"Do you want some?"
He looks at the candy apple she extends towards him, a neat bite already shining through the side that faces him. Well, he didn't remember the story going this way.
He looks back up at the girl, and can't resist a hungry smile. She is so fresh, all pink stained cheeks and golden curls. Some of the apple's sugar coating still sticks on her lower lip and he wonders what it would taste like if he just bends down and kisses it off her.
That visual gives birth to a more enticing one in his mind.
What would she taste like?
He could take a bite and call her breakfast. Her neck is pale and swan-like and it would take him less than a microsecond to twist it in an unnatural but aesthetically pleasing angle and suck her blood. If she tasted as sweet as she looked, he wouldn't bother stopping till her heart quit its incessant mocking pumping and her knees gave way.

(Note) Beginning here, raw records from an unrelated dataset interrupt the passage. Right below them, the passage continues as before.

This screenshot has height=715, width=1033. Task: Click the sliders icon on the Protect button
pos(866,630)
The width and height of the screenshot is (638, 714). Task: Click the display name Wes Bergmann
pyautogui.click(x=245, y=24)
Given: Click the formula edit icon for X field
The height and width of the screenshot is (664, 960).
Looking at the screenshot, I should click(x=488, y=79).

But eating your student on the first day of teaching is probably not considered appropriate behaviour.
She finally takes his silence to mean rejection of the apple's saccharine temptation and continues past his desk. He is leaning against it having just arrived and still contemplating his next move. His eyes follow her as she makes her way towards the wide window. She lights a candle and sticks it inside a blue glass bottle and then looks around pleased, as if she hasn't just changed the dull morning darkness to a nightmarish stygian gloom.
He doesn't mention anything though because he knows she means well. Somewhere at about three this morning, the island's electricity disappeared.
"Does this happen often?"
"What?" she says now taking a seat right in front of his desk, legs politely crossed at the ankle. She is dressed in the strangest assortment of clothes and looks as if she is on her way to a polar expedition.

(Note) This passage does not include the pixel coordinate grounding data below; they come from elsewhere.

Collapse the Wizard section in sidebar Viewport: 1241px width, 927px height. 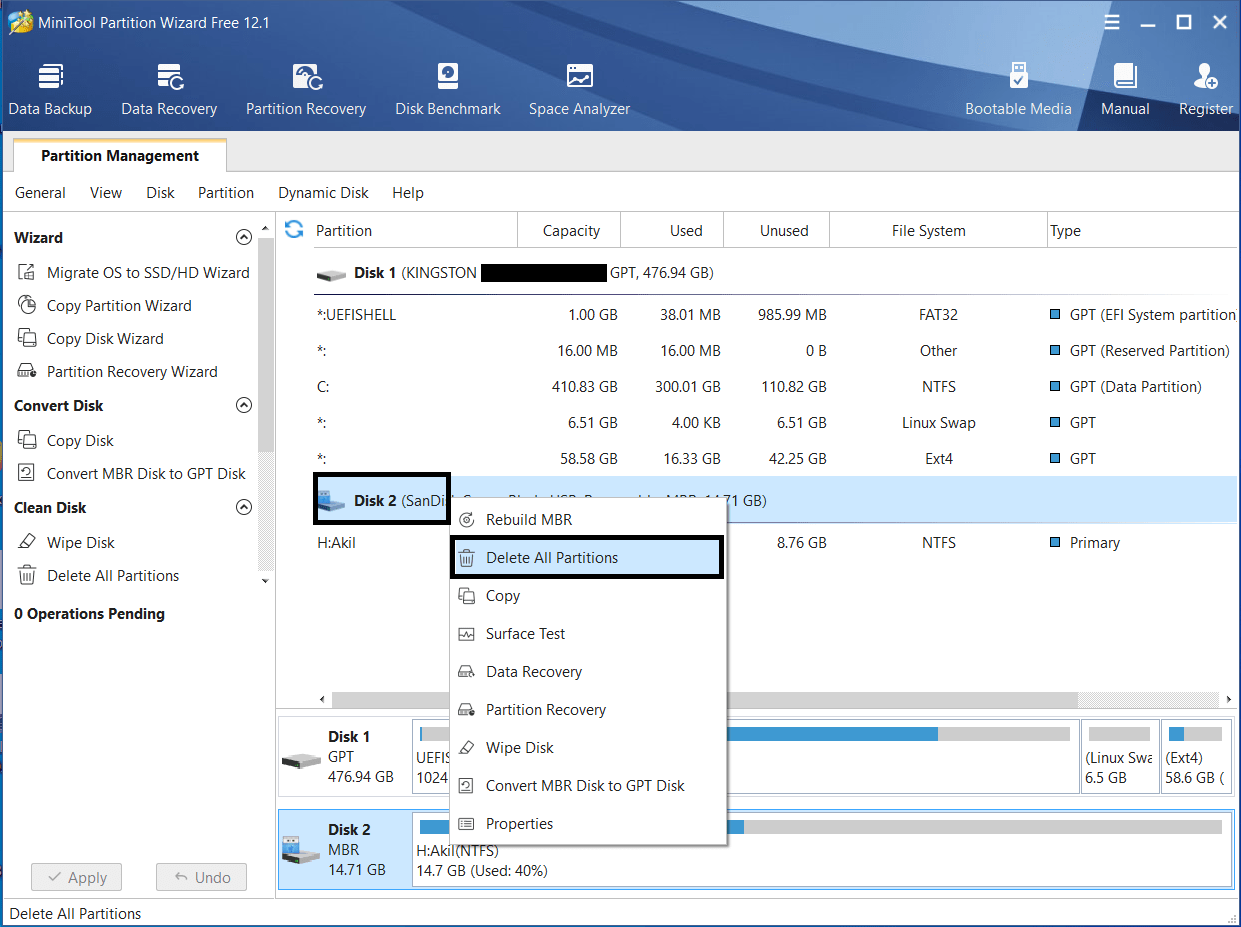[243, 238]
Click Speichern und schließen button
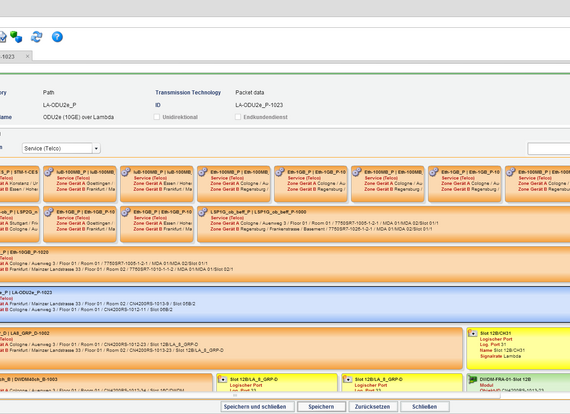 pos(255,407)
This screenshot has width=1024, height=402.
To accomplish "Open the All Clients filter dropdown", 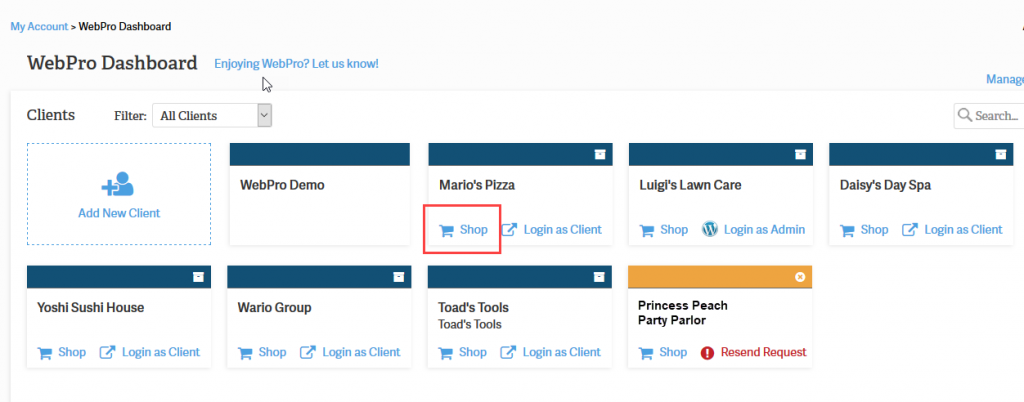I will [212, 116].
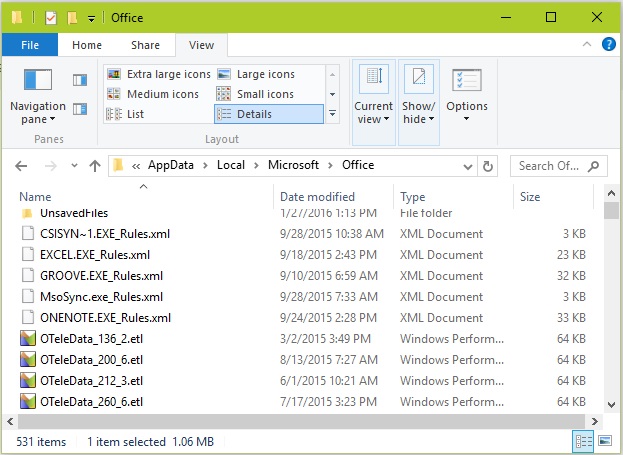This screenshot has height=455, width=623.
Task: Refresh the Office folder view
Action: pos(488,166)
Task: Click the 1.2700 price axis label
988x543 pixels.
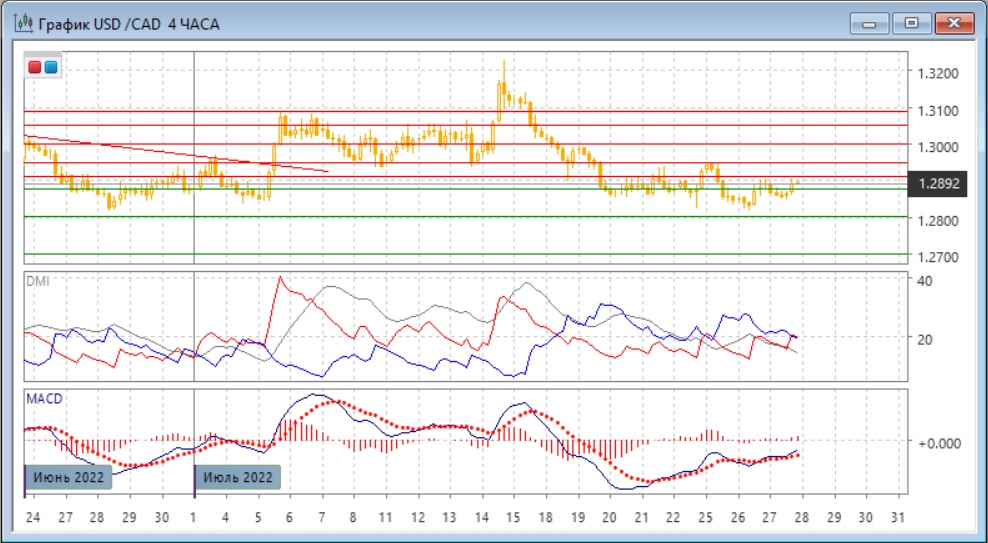Action: pyautogui.click(x=937, y=258)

"The absence of electricity."
"Oh yeah, it's almost a weekly occurrence. You'll get used to it," she says in what he can tell is supposed to be a comforting tone.
He shuts his eyes and falls into his chair wearily. He is so angry he could kill Kol. Every few decades his siblings and he relocated somewhere, and by some gamble of fate, this time the decision making rested with the stupidest of them. Though he also wouldn't put it past Kol to have known exactly what a menace this would be and precisely select it for that reason. He had always had a very odd sense of humor.
If it were up to him they would be at the Sorbonne right now but instead here they are in a nameless off the map island which reeks of patchouli and sea salt. Elijah is taking care of assimilating with the locals while Rebekah and Kol slept in. So much for their wish to continue attending university.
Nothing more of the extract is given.